In conclusion, our lawyers believe that the issuer’s issuance and listing meets the provisions of laws, regulations and normative documents such as the securities law, listing rules, and meets the substantive conditions for this issuance and listing.
4、 The sponsor institution and sponsor representative of the issuer for this issuance and listing
The listing of the issuer is sponsored by China Securities Co.Ltd(601066) which is a securities operating institution registered by the CSRC and listed in the list of sponsors and has the membership of Shenzhen Stock Exchange, which complies with the provisions of paragraph 1 of Article 10 of the securities law and article 12.2.1 of the listing rules.

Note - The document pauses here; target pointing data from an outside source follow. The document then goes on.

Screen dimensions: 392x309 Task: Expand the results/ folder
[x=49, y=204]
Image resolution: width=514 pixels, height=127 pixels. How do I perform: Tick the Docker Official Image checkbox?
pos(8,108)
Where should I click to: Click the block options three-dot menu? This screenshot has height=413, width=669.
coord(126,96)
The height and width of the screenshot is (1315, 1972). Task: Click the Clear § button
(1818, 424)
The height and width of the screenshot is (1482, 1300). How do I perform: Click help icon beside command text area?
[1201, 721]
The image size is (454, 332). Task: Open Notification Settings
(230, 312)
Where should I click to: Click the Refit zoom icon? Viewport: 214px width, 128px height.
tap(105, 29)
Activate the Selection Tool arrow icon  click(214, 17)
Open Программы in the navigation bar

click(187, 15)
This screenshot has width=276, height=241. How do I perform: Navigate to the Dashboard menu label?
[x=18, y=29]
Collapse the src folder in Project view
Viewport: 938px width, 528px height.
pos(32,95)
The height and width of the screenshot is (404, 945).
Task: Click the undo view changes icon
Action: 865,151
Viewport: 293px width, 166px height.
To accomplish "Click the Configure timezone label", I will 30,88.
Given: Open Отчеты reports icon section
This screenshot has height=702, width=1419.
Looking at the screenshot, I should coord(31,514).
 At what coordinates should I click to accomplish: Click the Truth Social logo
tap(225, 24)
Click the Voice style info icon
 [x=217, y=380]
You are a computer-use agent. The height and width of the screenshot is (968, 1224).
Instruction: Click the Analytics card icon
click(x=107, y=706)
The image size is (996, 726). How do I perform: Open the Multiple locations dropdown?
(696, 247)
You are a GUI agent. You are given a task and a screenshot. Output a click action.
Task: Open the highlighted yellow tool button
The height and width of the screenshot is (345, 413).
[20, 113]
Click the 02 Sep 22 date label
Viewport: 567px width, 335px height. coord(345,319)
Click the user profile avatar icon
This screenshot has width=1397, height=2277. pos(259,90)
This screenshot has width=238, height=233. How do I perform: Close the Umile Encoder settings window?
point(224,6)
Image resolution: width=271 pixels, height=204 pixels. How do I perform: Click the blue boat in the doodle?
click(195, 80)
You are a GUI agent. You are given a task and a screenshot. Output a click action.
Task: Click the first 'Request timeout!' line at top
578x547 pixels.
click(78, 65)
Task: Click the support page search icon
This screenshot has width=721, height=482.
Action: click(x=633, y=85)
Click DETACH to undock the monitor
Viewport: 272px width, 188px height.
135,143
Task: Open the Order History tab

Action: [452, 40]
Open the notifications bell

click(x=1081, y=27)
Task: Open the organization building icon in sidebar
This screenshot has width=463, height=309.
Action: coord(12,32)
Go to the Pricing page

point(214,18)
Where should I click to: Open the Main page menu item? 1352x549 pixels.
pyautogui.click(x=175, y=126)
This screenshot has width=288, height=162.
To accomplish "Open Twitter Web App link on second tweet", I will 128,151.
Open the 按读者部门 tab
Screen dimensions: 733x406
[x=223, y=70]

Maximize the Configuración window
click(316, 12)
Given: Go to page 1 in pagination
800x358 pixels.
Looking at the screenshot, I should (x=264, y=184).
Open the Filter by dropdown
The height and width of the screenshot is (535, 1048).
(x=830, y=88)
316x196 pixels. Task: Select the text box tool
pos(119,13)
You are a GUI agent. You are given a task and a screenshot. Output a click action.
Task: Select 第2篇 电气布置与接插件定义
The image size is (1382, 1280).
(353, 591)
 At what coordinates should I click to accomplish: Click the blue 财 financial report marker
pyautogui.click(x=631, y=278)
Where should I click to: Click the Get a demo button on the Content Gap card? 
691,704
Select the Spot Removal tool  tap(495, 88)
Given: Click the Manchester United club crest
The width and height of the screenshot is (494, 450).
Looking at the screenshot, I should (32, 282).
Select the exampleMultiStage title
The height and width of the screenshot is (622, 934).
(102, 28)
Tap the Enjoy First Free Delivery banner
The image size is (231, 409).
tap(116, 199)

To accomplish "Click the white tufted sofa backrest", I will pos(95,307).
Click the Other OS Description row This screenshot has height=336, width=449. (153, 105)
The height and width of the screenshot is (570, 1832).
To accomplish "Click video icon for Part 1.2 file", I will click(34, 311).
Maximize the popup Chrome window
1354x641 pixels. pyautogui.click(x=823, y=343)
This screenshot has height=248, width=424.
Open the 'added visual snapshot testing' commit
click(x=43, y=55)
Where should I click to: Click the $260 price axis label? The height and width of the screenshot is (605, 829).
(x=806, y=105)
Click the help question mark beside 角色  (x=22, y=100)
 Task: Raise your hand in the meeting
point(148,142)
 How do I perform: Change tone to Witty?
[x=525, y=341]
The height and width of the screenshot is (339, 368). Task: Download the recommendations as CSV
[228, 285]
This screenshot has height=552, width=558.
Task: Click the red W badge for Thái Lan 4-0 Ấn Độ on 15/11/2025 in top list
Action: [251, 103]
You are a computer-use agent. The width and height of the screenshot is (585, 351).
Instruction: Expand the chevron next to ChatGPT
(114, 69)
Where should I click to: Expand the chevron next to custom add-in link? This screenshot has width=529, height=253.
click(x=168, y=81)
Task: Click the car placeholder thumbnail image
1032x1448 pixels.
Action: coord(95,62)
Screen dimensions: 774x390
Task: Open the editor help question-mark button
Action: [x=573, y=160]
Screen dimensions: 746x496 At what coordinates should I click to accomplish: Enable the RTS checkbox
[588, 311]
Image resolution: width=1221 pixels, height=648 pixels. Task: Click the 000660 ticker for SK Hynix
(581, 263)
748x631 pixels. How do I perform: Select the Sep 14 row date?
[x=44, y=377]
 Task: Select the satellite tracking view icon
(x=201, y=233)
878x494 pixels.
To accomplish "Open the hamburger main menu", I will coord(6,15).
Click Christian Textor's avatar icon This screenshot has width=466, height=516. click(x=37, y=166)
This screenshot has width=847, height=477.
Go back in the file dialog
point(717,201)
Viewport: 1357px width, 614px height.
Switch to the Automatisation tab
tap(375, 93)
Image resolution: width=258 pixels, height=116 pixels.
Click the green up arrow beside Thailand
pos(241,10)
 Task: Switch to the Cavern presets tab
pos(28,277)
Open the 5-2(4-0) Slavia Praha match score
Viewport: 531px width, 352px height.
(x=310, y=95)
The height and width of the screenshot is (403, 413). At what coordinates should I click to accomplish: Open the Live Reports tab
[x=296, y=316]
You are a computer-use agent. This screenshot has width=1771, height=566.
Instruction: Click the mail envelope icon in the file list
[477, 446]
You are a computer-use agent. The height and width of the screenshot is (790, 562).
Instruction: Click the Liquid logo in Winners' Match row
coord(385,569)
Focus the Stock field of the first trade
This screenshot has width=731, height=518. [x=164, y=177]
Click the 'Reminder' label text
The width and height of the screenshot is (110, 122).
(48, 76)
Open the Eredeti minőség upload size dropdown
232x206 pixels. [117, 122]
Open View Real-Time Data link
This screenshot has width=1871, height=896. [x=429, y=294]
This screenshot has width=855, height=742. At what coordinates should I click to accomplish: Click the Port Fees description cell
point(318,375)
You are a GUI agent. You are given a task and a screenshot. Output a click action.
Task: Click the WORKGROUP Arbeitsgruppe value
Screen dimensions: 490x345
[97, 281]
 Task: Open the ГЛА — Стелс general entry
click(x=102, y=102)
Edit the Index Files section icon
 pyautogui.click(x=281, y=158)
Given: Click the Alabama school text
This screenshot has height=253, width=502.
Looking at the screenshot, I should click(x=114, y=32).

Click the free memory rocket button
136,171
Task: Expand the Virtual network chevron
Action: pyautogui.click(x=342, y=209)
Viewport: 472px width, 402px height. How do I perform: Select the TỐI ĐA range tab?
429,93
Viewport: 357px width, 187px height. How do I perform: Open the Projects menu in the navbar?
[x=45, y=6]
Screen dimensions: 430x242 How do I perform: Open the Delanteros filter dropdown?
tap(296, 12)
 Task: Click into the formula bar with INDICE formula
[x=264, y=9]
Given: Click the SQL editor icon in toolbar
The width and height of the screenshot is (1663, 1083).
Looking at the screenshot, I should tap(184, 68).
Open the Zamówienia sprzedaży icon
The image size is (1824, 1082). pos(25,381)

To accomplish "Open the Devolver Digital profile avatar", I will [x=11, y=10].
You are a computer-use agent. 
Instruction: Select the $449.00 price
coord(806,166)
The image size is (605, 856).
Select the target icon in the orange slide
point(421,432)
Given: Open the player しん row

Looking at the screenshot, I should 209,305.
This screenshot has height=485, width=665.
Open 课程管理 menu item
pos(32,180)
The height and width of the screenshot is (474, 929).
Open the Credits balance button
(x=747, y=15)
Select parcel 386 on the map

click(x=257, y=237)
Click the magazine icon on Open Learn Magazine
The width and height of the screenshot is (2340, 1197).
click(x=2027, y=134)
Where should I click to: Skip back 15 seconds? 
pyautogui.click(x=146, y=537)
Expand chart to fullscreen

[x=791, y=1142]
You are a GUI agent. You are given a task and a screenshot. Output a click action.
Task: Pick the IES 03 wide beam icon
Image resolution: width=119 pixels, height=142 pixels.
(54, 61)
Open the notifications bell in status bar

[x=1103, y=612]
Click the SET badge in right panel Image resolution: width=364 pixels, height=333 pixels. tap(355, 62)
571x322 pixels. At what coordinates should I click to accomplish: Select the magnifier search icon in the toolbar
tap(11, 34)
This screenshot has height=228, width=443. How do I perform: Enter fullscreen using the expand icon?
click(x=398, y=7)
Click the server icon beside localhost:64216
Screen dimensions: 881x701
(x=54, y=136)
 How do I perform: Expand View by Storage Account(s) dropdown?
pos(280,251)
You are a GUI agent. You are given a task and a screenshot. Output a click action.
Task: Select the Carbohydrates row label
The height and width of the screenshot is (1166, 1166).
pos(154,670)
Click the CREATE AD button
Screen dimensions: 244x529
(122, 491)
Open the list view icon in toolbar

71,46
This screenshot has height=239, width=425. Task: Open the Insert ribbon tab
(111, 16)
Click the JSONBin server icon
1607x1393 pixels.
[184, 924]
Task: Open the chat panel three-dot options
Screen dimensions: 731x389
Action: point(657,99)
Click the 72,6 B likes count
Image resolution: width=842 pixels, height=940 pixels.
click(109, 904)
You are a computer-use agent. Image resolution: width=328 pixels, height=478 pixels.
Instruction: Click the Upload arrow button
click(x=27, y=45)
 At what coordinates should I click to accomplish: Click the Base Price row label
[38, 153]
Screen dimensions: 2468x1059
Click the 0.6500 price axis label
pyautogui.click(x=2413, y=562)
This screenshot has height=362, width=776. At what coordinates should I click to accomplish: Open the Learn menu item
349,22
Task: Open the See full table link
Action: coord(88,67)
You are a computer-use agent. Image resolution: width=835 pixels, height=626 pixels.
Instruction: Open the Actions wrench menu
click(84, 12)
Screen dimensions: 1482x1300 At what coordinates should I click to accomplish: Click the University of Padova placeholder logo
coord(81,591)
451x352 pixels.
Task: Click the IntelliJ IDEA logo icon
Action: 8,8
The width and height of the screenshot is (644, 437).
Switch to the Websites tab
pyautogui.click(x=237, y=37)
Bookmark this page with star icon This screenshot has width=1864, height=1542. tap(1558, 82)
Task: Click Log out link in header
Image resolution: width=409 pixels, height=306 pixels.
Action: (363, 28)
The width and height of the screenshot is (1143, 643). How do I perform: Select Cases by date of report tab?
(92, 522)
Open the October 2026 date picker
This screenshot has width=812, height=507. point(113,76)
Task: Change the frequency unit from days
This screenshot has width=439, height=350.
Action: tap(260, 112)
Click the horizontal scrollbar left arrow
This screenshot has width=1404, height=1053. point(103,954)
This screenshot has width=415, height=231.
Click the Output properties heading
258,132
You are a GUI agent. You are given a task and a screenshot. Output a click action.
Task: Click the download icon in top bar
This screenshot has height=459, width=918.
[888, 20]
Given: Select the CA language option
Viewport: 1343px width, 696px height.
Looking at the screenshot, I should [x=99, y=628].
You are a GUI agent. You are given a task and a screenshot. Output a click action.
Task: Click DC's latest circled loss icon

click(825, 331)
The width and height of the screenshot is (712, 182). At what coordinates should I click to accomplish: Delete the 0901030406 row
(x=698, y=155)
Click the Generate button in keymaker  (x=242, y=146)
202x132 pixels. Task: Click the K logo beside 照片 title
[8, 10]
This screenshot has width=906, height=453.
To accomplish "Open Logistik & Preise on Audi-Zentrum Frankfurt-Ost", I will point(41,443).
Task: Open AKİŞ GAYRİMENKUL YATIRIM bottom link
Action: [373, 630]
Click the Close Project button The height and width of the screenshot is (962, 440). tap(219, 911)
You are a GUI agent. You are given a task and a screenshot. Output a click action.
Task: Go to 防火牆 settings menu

China Securities Co.Ltd(601066) appoint Zhao Liang and Chen Qiang as the recommendation representatives to be responsible for the recommendation of the issuer for this issuance and listing, and as the designated contact between the sponsor and Shenzhen Stock Exchange, which is in line with the provisions of article 12.2.3 of the listing rules. 5、 Concluding observations
To sum up, our lawyers believe that the issuer has the subject qualification for this issuance and listing. This issuance and listing has been approved by the general meeting of shareholders of the company and approved by the CSRC for registration. This issuance and listing meets the substantive conditions specified in the securities law, listing rules and other laws, regulations and normative documents, and has been sponsored by a suitably qualified sponsor, The listing still needs the consent of Shenzhen Stock Exchange.